Annexing the land into the Falls Church City limits, the first step was to divide it into two parcels, one dedicated to the construction of a new high school and the other to economic development for the purpose of paying for the new high school and possibly more.

So far, it has worked out like a charm, with the new Meridian High School now completed and awaiting the arrival of students in a few weeks and the economic development side, under the command of a first-rate development team, winning a critical series of unanimous votes of approval from the Falls Church City Council this Monday.

That same day, the City Council unanimously approved a Special Exception Site Plan for Phase One of the West Falls Project, located at the intersection of Haycock Road and W. Broad Street The development is a 9.78 acre project with a million square feet of retail, office, hotel, civic space, senior housing, and a mix of condo and rental multifamily housing within a short walking distance of the West Falls Church Metrorail station.

The approval marks a significant development for a project that started in 2014 with the boundary adjustment that brought Meridian High (formerly George Mason High) and Mary Ellen Middle School campuses into the City limits.

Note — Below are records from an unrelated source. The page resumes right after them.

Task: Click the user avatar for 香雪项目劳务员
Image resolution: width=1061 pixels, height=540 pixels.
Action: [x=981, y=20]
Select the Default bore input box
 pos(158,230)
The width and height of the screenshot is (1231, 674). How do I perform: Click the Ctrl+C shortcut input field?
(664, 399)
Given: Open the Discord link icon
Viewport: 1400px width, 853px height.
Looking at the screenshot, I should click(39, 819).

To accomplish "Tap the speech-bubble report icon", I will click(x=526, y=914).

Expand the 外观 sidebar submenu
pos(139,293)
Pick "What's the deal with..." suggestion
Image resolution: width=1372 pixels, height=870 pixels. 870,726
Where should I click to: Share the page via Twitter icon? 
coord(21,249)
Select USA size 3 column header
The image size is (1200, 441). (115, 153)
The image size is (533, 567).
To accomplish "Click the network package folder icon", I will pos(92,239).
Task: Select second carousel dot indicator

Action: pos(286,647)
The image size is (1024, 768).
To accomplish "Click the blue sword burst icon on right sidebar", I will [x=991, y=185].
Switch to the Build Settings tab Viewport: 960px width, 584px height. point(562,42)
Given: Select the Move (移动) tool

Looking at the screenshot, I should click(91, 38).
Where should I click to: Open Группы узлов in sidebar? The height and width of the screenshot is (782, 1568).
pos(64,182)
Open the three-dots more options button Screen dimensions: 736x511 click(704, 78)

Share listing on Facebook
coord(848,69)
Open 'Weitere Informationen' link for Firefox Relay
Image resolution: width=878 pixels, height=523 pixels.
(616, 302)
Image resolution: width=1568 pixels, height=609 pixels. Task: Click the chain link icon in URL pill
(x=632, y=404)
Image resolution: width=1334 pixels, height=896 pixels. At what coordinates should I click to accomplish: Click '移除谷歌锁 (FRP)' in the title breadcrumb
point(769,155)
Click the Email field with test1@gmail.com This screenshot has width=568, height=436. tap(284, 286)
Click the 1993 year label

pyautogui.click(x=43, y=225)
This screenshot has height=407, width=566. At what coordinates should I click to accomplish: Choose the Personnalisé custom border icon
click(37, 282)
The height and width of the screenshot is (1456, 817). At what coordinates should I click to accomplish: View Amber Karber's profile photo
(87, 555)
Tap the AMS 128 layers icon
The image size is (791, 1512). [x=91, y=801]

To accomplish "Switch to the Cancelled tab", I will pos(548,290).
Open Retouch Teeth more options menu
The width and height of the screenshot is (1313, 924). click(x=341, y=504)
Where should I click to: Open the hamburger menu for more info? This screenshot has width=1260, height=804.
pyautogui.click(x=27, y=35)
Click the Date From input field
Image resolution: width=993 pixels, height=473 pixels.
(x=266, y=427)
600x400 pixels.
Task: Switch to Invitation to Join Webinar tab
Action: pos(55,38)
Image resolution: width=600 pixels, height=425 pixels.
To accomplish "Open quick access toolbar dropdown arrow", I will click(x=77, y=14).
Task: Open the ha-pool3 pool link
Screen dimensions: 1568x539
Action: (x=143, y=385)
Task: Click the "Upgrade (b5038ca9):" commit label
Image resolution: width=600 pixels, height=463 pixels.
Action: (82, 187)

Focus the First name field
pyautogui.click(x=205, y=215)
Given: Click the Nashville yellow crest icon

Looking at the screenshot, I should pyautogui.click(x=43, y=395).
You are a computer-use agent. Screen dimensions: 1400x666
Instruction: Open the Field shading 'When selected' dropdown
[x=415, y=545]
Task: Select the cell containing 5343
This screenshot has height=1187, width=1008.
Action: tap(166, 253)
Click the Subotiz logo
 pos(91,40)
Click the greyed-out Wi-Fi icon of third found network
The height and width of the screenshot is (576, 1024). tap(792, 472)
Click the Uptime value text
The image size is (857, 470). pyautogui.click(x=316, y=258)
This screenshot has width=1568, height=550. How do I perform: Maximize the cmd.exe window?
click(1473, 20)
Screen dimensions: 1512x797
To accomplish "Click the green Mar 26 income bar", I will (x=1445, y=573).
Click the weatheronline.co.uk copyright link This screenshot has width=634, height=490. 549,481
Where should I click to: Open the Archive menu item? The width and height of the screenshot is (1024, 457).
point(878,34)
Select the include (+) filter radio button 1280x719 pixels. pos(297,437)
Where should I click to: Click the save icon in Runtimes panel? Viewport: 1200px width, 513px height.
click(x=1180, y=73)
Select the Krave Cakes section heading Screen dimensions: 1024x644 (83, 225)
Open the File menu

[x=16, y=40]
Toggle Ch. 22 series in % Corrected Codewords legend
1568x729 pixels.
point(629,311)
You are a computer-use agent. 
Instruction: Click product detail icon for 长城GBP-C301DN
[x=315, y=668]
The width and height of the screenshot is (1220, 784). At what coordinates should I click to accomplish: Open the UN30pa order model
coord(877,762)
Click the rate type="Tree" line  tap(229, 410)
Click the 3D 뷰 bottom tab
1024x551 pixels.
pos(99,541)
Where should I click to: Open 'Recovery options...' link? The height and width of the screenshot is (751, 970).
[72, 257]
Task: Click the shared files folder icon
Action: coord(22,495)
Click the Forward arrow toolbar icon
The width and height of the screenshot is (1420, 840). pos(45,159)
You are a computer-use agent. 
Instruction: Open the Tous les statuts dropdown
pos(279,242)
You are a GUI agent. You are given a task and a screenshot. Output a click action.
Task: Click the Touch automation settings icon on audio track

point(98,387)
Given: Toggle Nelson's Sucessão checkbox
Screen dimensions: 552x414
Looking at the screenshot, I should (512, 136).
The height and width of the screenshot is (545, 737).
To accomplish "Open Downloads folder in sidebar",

In 2017, City voters approved a $120 million bond issuance for a new high school on the site, which freed up approximately 10 acres of school property for commercial development to generate revenue to partially cover the expense of the new high school.

The City chose Falls Church Gateway Partners (FCGP) to develop the site in 2018 after a competitive procurement process under the Virginia Public Private Education Facilities and Infrastructure Act (PPEA), and executed a Comprehensive Agreement with FCGP and granted preliminary land use entitlements in July 2019.

The site is leased to FCGP over a 99 year term. In addition to the lease payments, the City projects that the annual net fiscal impact (tax revenue minus cost of government and educational services) from the site will be over $5 million per year after stabilization of the site in 2029.

The West Falls project will provide 32 units of affordable rental housing committed for the life of the year lease, and an annual developer subsidy of $228,000 will be used to maintain affordable senior housing.

Also this Monday, the City Council voted unanimously to approve an ordinance establishing a Community Development Authority (CDA) which will issue infrastructure bonds and impose a special assessment on the 9.78 acre site to cover the annual debt service for those bonds.

It is anticipated that the CDA will issue approximately $13 million in infrastructure bonds to pay for certain roads, stormwater facilities, and other public improvements on the site, and will impose a special assessment equivalent to 15 cents on the real estate tax rate on the West Falls property. The City is not liable for the debt issued by the CDA. The CDA method of financing public improvements has been used elsewhere in the region such as the Mosaic District, but this is the first one created by the City of Falls Church. FCGP stated at the meeting that they plan to start construction of the West Falls Project in the first quarter of 2022.

(In July, the Fairfax County Board of Supervisors set the stage by approving  a comprehensive plan amendment to facilitate the redevelopment of approximately 32 acres of land adjacent to the site, including the West Falls Church Metro Station and the Virginia Tech Northern Virginia Center. The City and County have coordinated planning efforts on these sites, including road design and transportation improvements.)

“All the time and effort that has gone into this over the past years and all the attention to the details have taken it to a much better outcome, if not perfect. This is a very nice project, it pays for the school, will bring tax relief and will be great for the City,” said Mayor David Tarter. “I am very excited about this project.”

Council member Phil Duncan called it “a heroic effort by staff and the Council members.” The public “has only seen the tip of this iceberg,” he added. “It has been an exercise in commitment and passion.”